Forests – from family outfits to multi-national operations – play a vital role in Oregon’s water system. Activities like logging make a difference in the quality and quantity of the state’s water supply, according to Jon Souder, Oregon State University Extension Service watershed management specialist and assistant professor in the College of Forestry.
Souder is the editor of Tress to Tap: How Forest Practices Affect Oregon’s Municipal Water, a comprehensive new book exploring how forest management impacts Oregon’s water. Three years in the making, the science-based publication is meant to help forest managers, municipal water utilities, conservation groups, government agencies and the public work together to better evaluate and regulate how forests are used in regard to water usage.
“There’s increasing concern about our drinking water,” Souder said. “In writing this book, our goal was to get people together and provide a book rooted in science.”
To help address water quality concerns, the Oregon Forest Resources Institute (OFRI) approached the College of Forestry in 2018 with a request to complete a science review of the most recent studies on the issue. Souder agreed and formed a steering committee to work with him that included forest managers and conservation groups.
“OFRI does public surveys on how people feel about forest management,” Souder said. “The public is saying the part of forest management they are most concerned about is drinking water quality.”
The first part of the Trees to Tap book describes results from a survey of the state’s 156 water utilities conducted by Emily Jane Davis, an Extension specialist in forest ecosystems and society and associate professor in the OSU College of Forestry. This research included three case studies to determine how the utilities work with people who own and manage the watersheds that provide water.
Forestry management practices have markedly improved in the decades since the Clean Water Act was amended with sweeping changes in 1972. Still, a residue of concern remains. Those concerns were on top of the steering committee’s review priorities as they looked at changes in water quality, sedimentation of rivers and streams, herbicide toxicity and wildfire risk.
Since the Clean Water Act amendment, there is still reason for concern, Souder said. For one thing, as trees are cut and replanted, young trees take up more water that could be going to communities.
“As trees regrow, they use a lot of water, more than older plants, he said. “As they grow fast and dense, there’s a period from age 7 to 50 when they are taking more water.

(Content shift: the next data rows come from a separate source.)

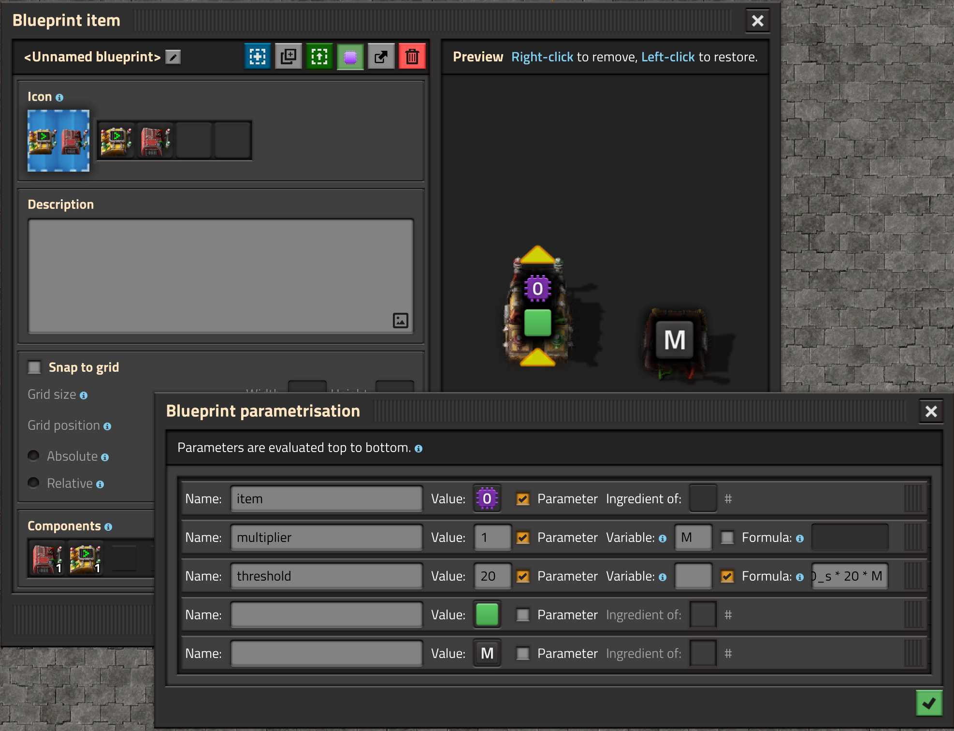Open the M value signal picker on the last row
This screenshot has width=954, height=731.
point(487,653)
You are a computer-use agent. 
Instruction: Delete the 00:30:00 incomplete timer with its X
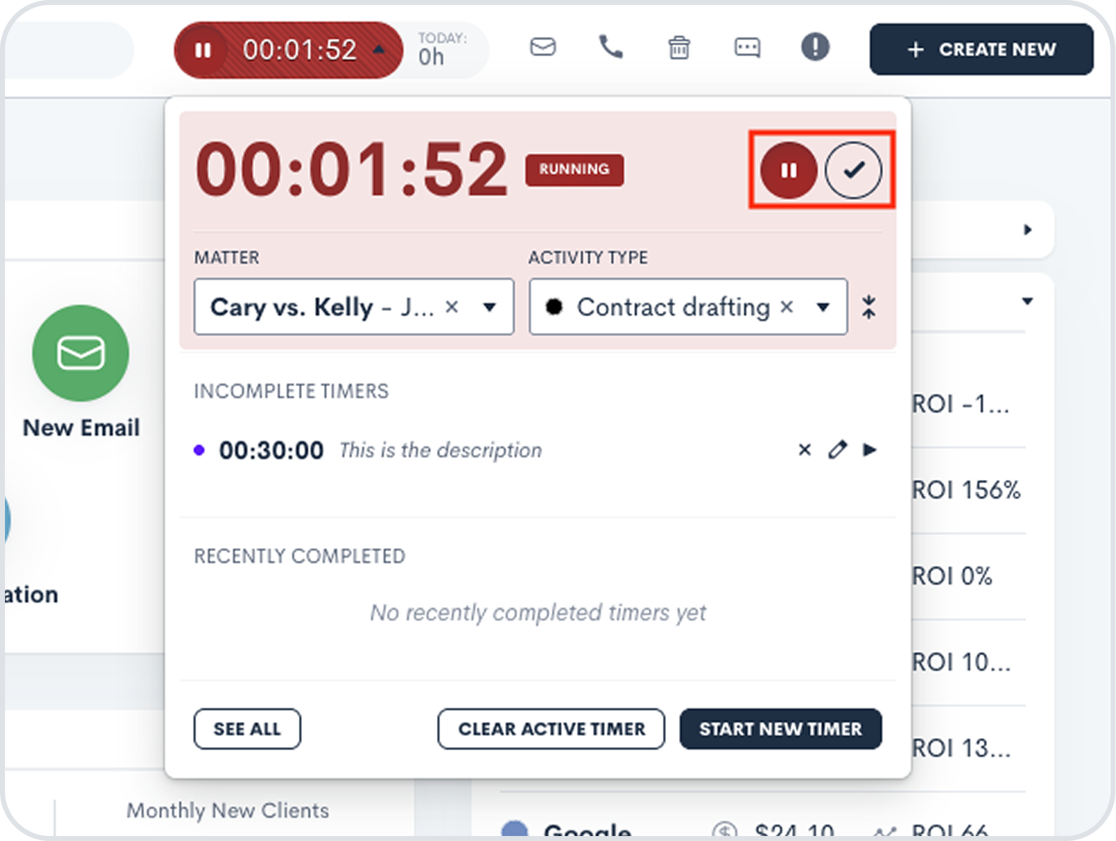804,449
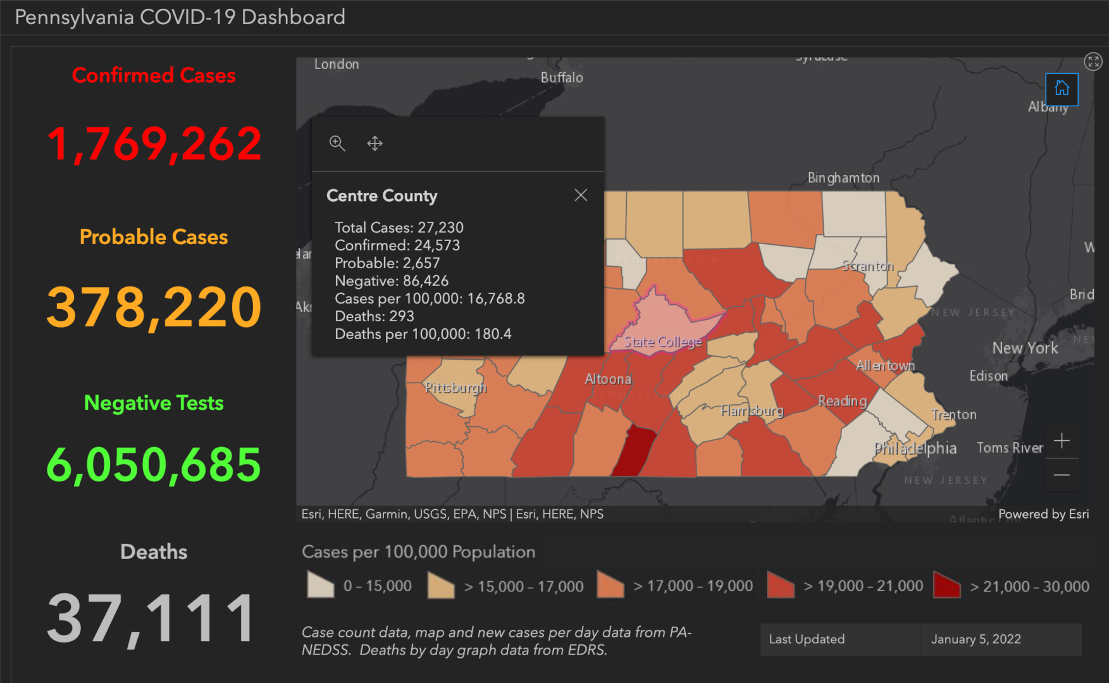Click the home icon to reset map extent

(x=1062, y=89)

You can see that in a reduction of summer flow.”
Herbicides continue to cause controversy, Souder said.
“Many members of the public are concerned about aerial herbicide applications,” Souder said. “They want to know if the spray gets into the water and how far it goes and how long does it last. We reviewed agency reports and records of complaints. We looked at what is the magnitude of chemical use and what is the likelihood it will get into drinking supplies.”

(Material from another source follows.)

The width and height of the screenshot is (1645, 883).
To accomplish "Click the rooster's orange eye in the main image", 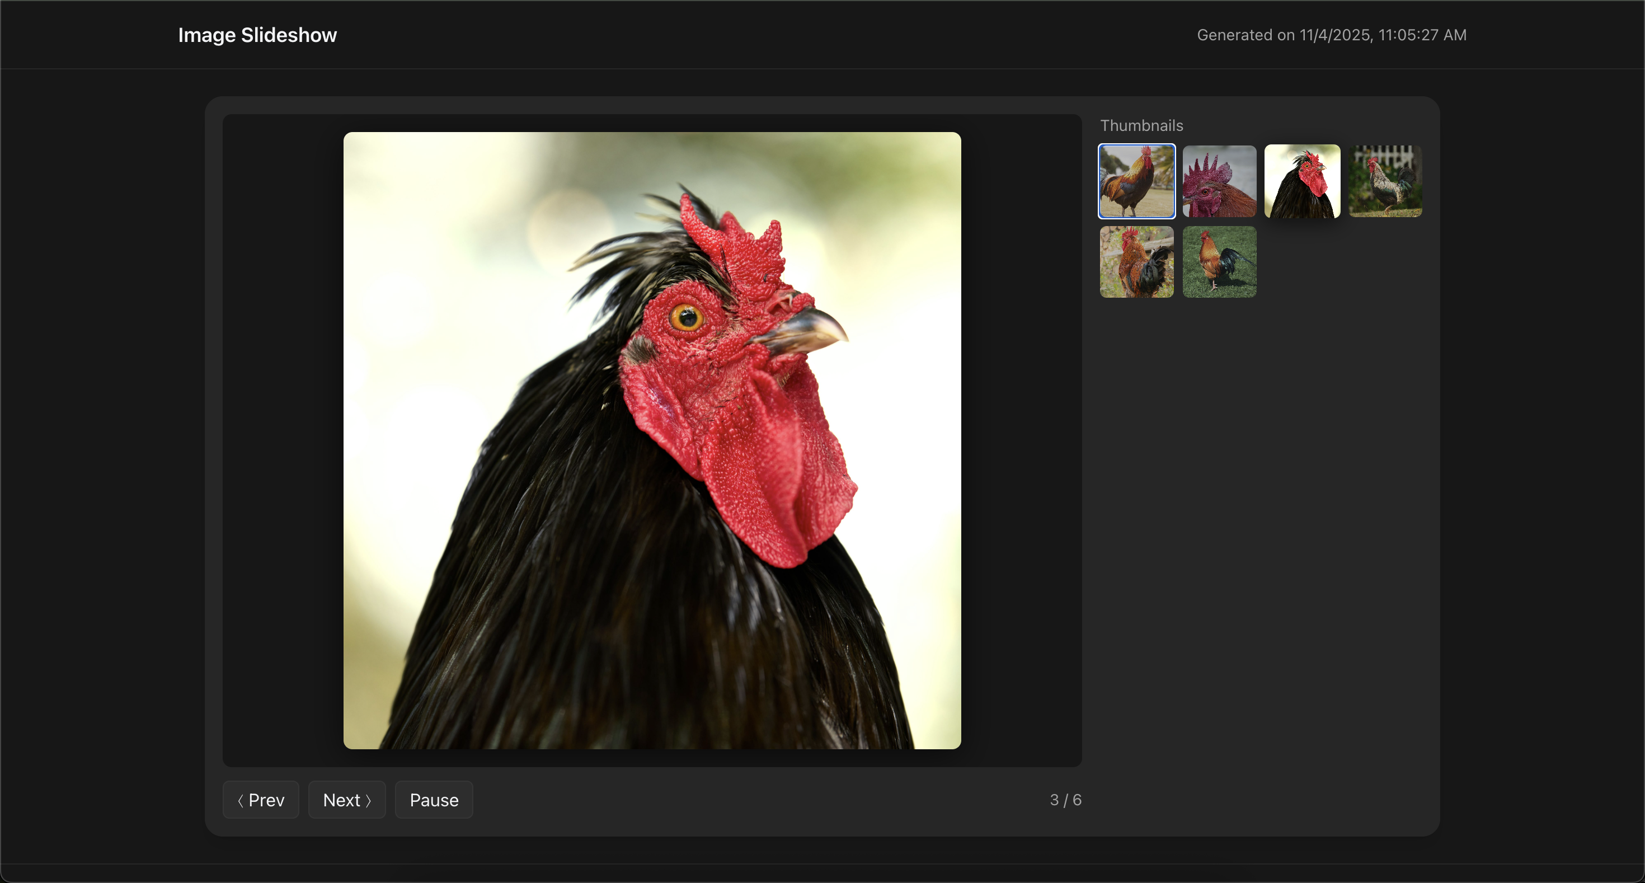I will coord(686,317).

The results showed that contemporary practices have a minimal risk to the drinking water supply. The typical chemicals used in forest management tend to be water soluble and break down quickly so don’t go downstream very far, Souder said. None of the concentrations they saw violated human health standards.
The final part of the study focused on sediment and turbidity or the number of particles floating in water that are difficult to treat for drinking water. Legacy forest roads still cause problems, though new roads mitigate erosion with adequate designs and drainage.
“Forest managers are looking for science to help them manage better,” he said. “That’s how we’re training them in Extension. We help by getting new scientific knowledge into the hands of forest managers. Science is creating a foundation for policy and the policy process that turns into regulations and laws.”